Hi everybody
I’m getting familiar with training multi-gpu models in Pytorch. I found this official tutorial on best practices for multi-gpu training. I adapted the original code in order to return two predictions/outputs and use two losses afterwards. Predicted values are on separate GPUs, also note that the model uses 2x GPUs.
The code looks as follows:
import torch
import torch.nn as nn
import torch.optim as optim
class ToyModel(nn.Module):
def __init__(self):
super(ToyModel, self).__init__()
self.net0 = torch.nn.Linear(10, 10).to('cuda:0')
self.relu = torch.nn.ReLU()
self.net1 = torch.nn.Linear(10, 5).to('cuda:1')
def forward(self, x):
x_out0 = self.relu(self.net0(x.to('cuda:0')))

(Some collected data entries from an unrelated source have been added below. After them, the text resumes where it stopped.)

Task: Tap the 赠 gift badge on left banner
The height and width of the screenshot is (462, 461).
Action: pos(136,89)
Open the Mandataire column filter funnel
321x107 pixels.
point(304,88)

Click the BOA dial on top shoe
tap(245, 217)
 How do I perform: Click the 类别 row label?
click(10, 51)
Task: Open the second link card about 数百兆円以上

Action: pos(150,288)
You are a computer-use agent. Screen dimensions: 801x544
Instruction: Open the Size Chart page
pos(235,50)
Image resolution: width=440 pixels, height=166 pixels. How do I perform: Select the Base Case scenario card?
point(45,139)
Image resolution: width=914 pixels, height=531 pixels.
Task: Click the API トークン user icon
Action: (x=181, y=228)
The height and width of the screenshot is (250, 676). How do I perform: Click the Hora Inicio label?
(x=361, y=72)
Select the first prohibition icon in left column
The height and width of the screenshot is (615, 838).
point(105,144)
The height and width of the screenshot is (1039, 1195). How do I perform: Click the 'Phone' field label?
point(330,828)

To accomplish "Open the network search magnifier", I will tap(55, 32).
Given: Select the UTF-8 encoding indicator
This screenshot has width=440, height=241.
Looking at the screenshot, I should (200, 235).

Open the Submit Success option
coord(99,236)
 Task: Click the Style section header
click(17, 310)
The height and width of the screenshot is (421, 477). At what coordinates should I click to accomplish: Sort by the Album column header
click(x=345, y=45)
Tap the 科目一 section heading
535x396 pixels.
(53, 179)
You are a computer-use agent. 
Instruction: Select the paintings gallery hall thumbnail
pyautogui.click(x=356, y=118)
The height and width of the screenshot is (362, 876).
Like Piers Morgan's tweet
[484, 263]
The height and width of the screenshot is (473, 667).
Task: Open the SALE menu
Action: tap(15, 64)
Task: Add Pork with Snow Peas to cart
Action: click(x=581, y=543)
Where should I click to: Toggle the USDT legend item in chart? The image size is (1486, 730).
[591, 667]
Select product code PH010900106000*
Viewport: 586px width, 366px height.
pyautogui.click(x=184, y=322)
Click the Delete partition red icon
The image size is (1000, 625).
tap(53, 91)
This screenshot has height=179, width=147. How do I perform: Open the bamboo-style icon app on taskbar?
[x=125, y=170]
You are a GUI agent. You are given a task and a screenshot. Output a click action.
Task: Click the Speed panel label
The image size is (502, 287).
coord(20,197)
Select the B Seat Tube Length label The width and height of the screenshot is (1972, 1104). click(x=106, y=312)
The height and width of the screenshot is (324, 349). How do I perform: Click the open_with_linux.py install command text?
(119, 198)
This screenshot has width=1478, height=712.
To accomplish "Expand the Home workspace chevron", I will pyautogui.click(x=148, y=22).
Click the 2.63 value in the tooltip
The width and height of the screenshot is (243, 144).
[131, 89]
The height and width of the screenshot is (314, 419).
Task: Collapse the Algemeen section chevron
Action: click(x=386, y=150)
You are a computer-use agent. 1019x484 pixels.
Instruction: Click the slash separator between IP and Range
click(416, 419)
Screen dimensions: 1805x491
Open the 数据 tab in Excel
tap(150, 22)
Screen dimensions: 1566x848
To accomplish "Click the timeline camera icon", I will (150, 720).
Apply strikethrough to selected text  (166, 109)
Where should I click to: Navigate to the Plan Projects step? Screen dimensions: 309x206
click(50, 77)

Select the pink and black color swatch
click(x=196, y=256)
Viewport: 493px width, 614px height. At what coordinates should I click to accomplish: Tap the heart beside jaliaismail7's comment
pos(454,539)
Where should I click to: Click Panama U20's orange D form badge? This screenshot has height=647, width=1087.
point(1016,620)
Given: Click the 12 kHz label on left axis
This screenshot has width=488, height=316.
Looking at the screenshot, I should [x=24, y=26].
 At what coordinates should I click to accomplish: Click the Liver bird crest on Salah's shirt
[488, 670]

x_out1 = self.net1(x_out0.to('cuda:1'))
return x_out1, x_out0
if __name__ == '__main__':
model = ToyModel()
loss_fn = nn.MSELoss()
optimizer = optim.SGD(model.parameters(), lr=0.001)
optimizer.zero_grad()
outputs1, outputs0 = model(torch.randn(20, 10))
labels0 = torch.randn(20, 10).to('cuda:0')
labels1 = torch.randn(20, 5).to('cuda:1')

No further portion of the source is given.